Taqman-based Reverse Transcription and Real-time PCR for Diagnosis of Peste des Petits Ruminants (PPR) /Small Ruminant Morbilli (SRM) Virus from Clinically Affected Animal Samples Collected in Thrissur District, Kerala State and Molecular Epidemiology of Recovered Isolates

Peste des petits ruminants (PPR) is caused by a virus of the family Paramyxoviridae, genus Morbillivirus and species Morbillivirus caprinae or small ruminant Morbilli virus. PPR also known as ovine rinderpest is an acute, highly contagious, World Organization for Animal Health (WOAH) notifiable and economically important transboundary viral disease affecting primarily sheep and goats associated with high morbidity and mortality. Camels and wild small ruminants can also be affected by PPRV. PPR is considered as one of the main constraints in augmenting the productivity of small ruminants in developing countries and severely affects poor farmer’s economies. The disease is clinically manifested by pyrexia, occulo-nasal discharges, necrotizing and erosive stomatitis, gastroenteritis, diarrhea, bronchopneumonia and can be diagnosed from classic clinical signs, pathological lesions, and specific detection of virus antigen-surface proteins/antibodies/viral RNA in the clinical samples by various immune chromatographic/serological tests and molecular assays. The current diagnostic strategy for PPR used in network laboratories of AHD Kerala is mainly based on serological assays.
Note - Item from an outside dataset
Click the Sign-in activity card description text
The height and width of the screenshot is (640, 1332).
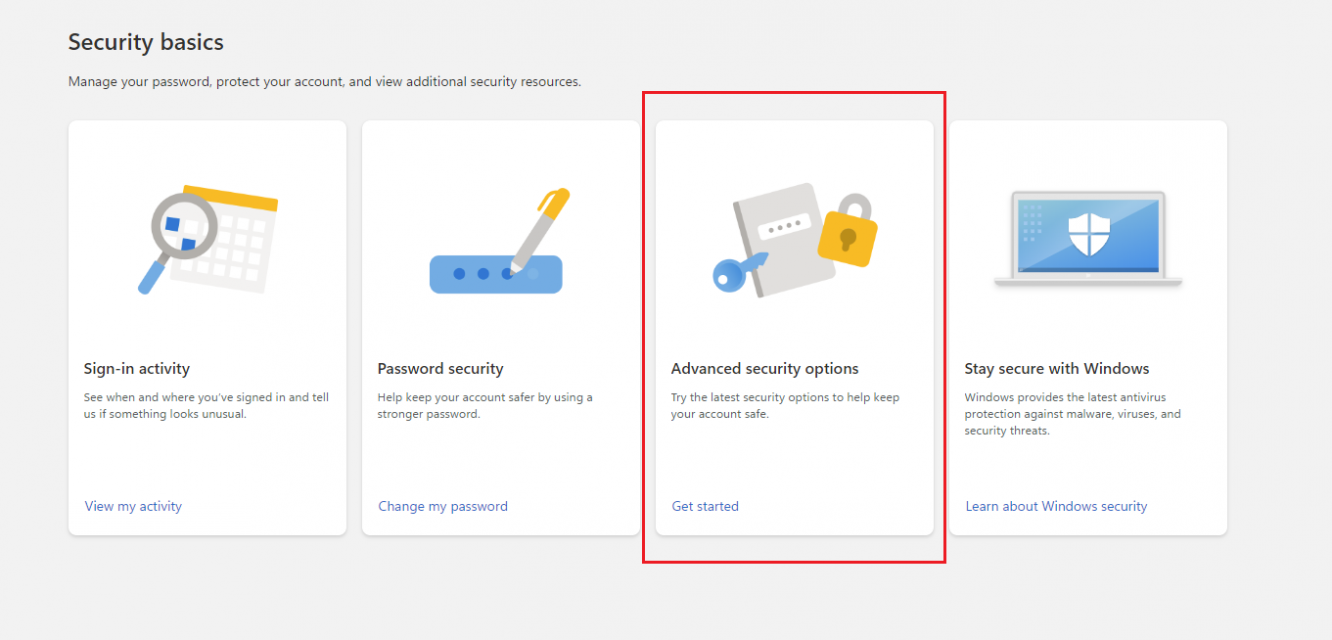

The present study aimed to standardize Taqman-based reverse transcription Real-Time PCR (RT PCR) protocols for the detection of PPR virus in samples like EDTA blood collected during viraemic/febrile phase and tissue samples after post-mortem from clinically affected animals- and to study the molecular epidemiology of isolates recovered targeting Fusion protein (F) gene.